Required work →
Each line from the one holding "Task: Click car icon in Engine Cooling row" to the end of the data below must be output verbatim, with no other lines.

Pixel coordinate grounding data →
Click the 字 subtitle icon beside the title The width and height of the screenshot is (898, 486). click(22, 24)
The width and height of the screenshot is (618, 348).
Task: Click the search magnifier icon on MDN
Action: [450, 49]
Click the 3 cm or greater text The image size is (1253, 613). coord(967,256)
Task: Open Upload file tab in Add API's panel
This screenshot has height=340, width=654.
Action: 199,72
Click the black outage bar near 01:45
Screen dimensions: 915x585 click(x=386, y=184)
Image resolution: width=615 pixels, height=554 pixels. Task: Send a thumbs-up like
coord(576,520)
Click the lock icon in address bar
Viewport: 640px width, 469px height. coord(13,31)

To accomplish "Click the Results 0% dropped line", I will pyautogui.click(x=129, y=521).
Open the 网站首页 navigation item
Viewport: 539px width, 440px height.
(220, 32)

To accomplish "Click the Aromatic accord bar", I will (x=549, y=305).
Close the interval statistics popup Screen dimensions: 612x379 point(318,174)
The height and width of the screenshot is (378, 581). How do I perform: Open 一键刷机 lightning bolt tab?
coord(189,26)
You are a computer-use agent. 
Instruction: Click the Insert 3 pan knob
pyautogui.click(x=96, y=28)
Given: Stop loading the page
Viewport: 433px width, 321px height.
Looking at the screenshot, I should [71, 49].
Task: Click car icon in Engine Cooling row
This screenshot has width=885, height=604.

Written reply →
Task: Click car icon in Engine Cooling row
This screenshot has width=885, height=604.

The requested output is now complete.